Stored items from a collection
- Opening Delimiter -

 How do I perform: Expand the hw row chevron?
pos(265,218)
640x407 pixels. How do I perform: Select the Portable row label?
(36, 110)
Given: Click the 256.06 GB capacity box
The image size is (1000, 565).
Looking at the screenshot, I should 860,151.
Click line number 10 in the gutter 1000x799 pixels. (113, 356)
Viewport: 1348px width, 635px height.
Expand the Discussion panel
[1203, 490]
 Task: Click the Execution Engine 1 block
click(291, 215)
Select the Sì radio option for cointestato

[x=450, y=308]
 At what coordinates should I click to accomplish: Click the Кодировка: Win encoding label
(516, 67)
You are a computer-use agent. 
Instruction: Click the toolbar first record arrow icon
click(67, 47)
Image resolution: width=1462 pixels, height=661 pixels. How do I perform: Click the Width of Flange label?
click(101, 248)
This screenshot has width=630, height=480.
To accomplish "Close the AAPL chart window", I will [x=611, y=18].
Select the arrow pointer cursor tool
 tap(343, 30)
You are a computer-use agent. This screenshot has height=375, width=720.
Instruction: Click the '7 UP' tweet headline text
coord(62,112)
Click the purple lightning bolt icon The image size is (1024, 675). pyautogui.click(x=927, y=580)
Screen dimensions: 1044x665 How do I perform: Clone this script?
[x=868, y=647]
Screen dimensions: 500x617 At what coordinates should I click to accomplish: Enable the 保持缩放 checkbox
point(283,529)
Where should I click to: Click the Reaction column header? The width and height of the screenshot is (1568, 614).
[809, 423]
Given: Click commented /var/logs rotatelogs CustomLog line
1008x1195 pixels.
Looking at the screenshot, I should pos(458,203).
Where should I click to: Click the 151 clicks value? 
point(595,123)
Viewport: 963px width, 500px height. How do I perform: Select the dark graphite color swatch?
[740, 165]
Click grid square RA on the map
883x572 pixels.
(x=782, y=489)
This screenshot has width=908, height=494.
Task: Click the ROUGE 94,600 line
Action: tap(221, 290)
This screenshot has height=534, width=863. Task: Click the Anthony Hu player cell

- Closing Delimiter -

▸ **PROBLEM STATEMENT**
Above are the entries. Quote exactly the lines from the one bearing "Viewport: 1348px width, 635px height." through the one bearing "You are a computer-use agent. This".

▸ **SOLUTION TO THE EXERCISE**
Viewport: 1348px width, 635px height.
Expand the Discussion panel
[1203, 490]
 Task: Click the Execution Engine 1 block
click(291, 215)
Select the Sì radio option for cointestato

[x=450, y=308]
 At what coordinates should I click to accomplish: Click the Кодировка: Win encoding label
(516, 67)
You are a computer-use agent. 
Instruction: Click the toolbar first record arrow icon
click(67, 47)
Image resolution: width=1462 pixels, height=661 pixels. How do I perform: Click the Width of Flange label?
click(101, 248)
This screenshot has width=630, height=480.
To accomplish "Close the AAPL chart window", I will [x=611, y=18].
Select the arrow pointer cursor tool
 tap(343, 30)
You are a computer-use agent. This screenshot has height=375, width=720.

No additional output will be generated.